The Adventurer: The Curse Of The Midas Box (2014) Review

The Curse Of The Midas Box

If you’re anything like me, you probably glanced at the impressive cast list of “The Adventurer: The Curse Of The Midas Box” and figured that the ‘name’ stars such as Michael Sheen, Sam Neill, and Lena Headey just pop in for glorified cameos, pick up their cheques and head off home but guess what? You’re in for a pleasant surprise.

Adapted from the novel ‘Mariah Mundi’ by G P Taylor, this is a frothy and fun ripping yarn of ancient artefacts, dastardly villains and stiff upper lips.
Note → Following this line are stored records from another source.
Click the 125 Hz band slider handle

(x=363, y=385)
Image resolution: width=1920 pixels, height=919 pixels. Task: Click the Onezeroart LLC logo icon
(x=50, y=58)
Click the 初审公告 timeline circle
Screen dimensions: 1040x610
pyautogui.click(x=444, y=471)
When swashbuckling adventurer Will Charity (Michael Sheen, on twinklingly charismatic and chameleonic form) runs afoul of the villainous Otto Luger (Sam Neill) while searching for the fabled Midas Box, he turns to his old friends the Mundi family. But Mr & Mrs Mundi (Ioan Gruffudd and Keeley Hawes – who, to be fair are glorified cameos)are abruptly kidnapped and Will only just manages to save their eldest son Mariah (it was a different naming convention back in those days I guess). Together, the two of them set off to find the Midas Box and save Mariah’s family and their adventures lead them to the sinister Madame Monica’s (Lena Headey) Prince Regent Hotel on an island at the farthest corner of the Empire.
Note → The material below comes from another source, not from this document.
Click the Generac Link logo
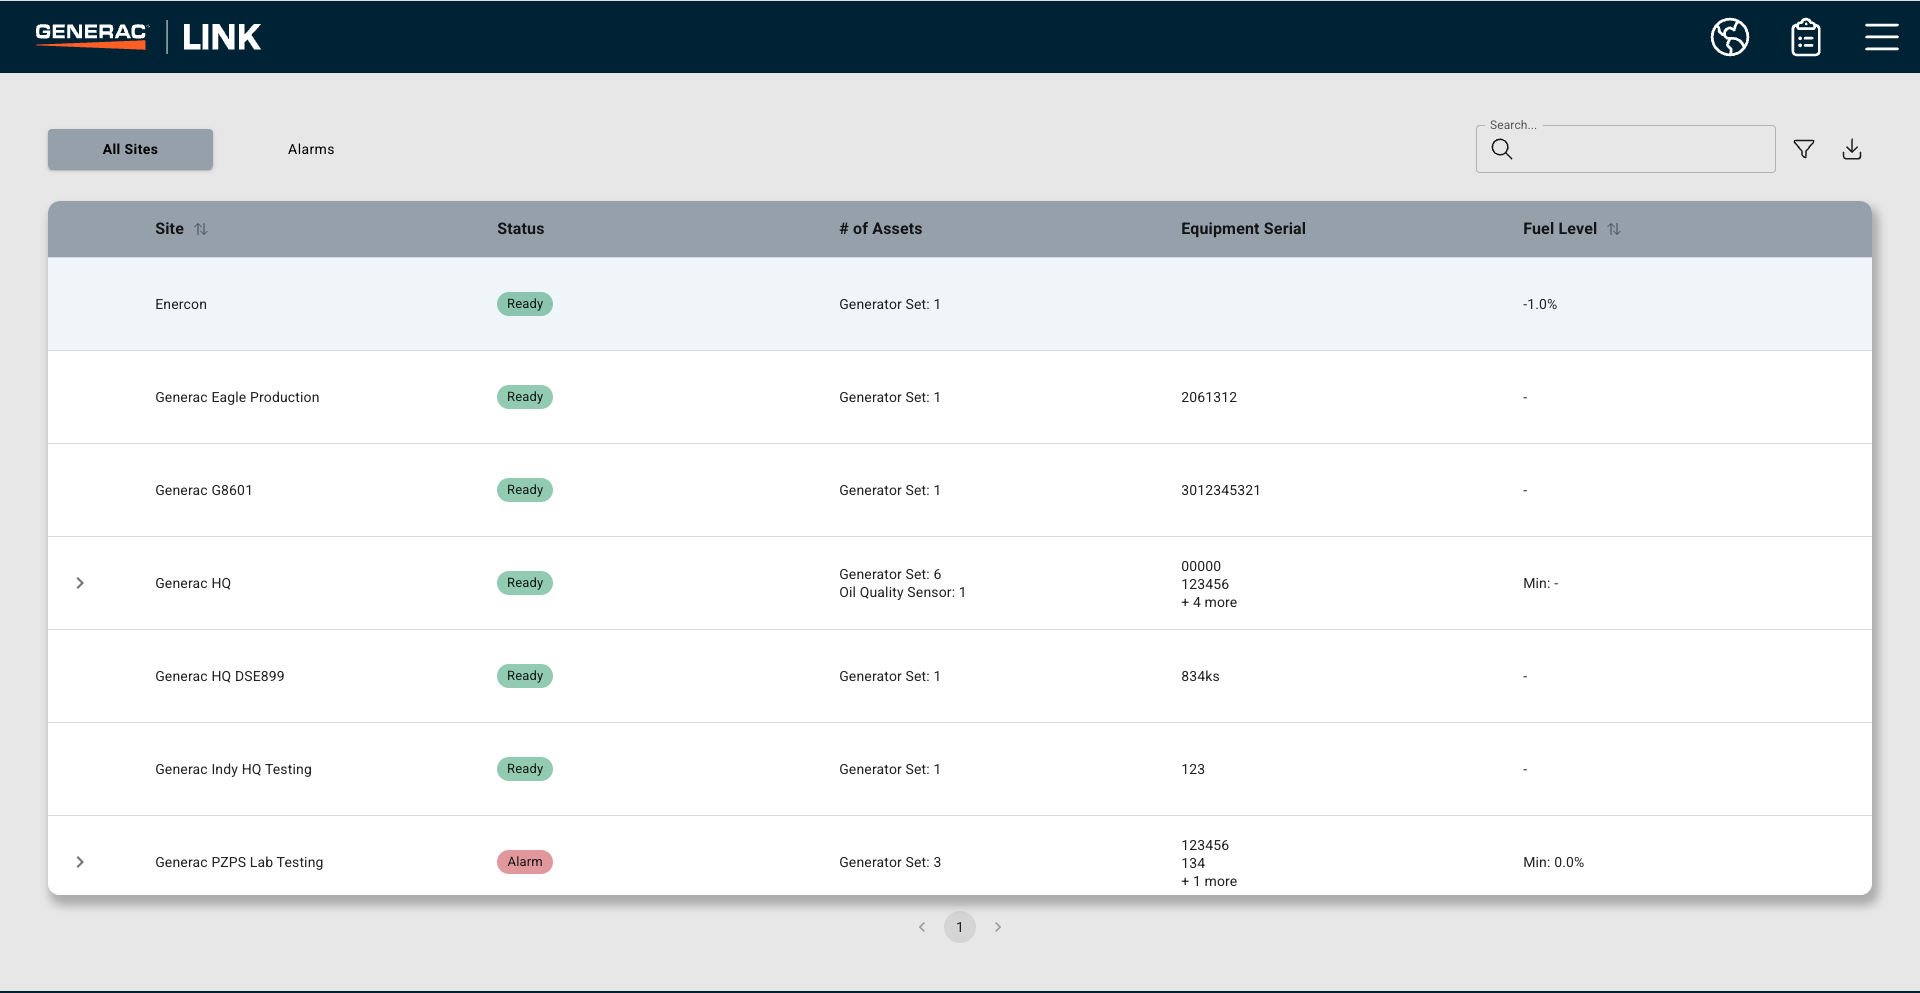Screen dimensions: 1920x993 148,37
Without a serious bone in its body, this is Indiana Jones-ultra light by way of “Young Sherlock Holmes” and while the young actor shouldered with most responsibility as Mariah (Aneurin Barnard) isn’t the most magnetic screen presence you could hope for he’s good enough to keep you watching, thanks to the charmingly old fashioned adventure unfolding around him. Everybody, though, seems game for a lark and the cast have fun with the sumptuous sets and period detail. Unfortunately, the story loses much of its lustre as it moves into its final act and the Midas Box is abruptly revealed to be a macguffin of a very different sort from that we have been led to expect, slamming the brakes on the story’s locomotion and suddenly shrinking the stakes and the excitement. Up until then, though, you’ve had at least seventy minutes of adventure so spiffing, you can almost taste the lashings of ginger beer. There is an interesting twist in the coda which promises more elegant skullduggery and exotic adventure if a sequel is to be made and on the strength of this first entry, I wouldn’t be averse to a second helping.

Better at building mysteries than satisfying reveals, “The Curse Of The Midas Box” is still an entertaining and jolly old-school adventure, perfect for a rainy Sunday afternoon. If you’re a fan of Noah Wylie’s “The Librarian” movies or the TV series spin-off, then this should be right up your street.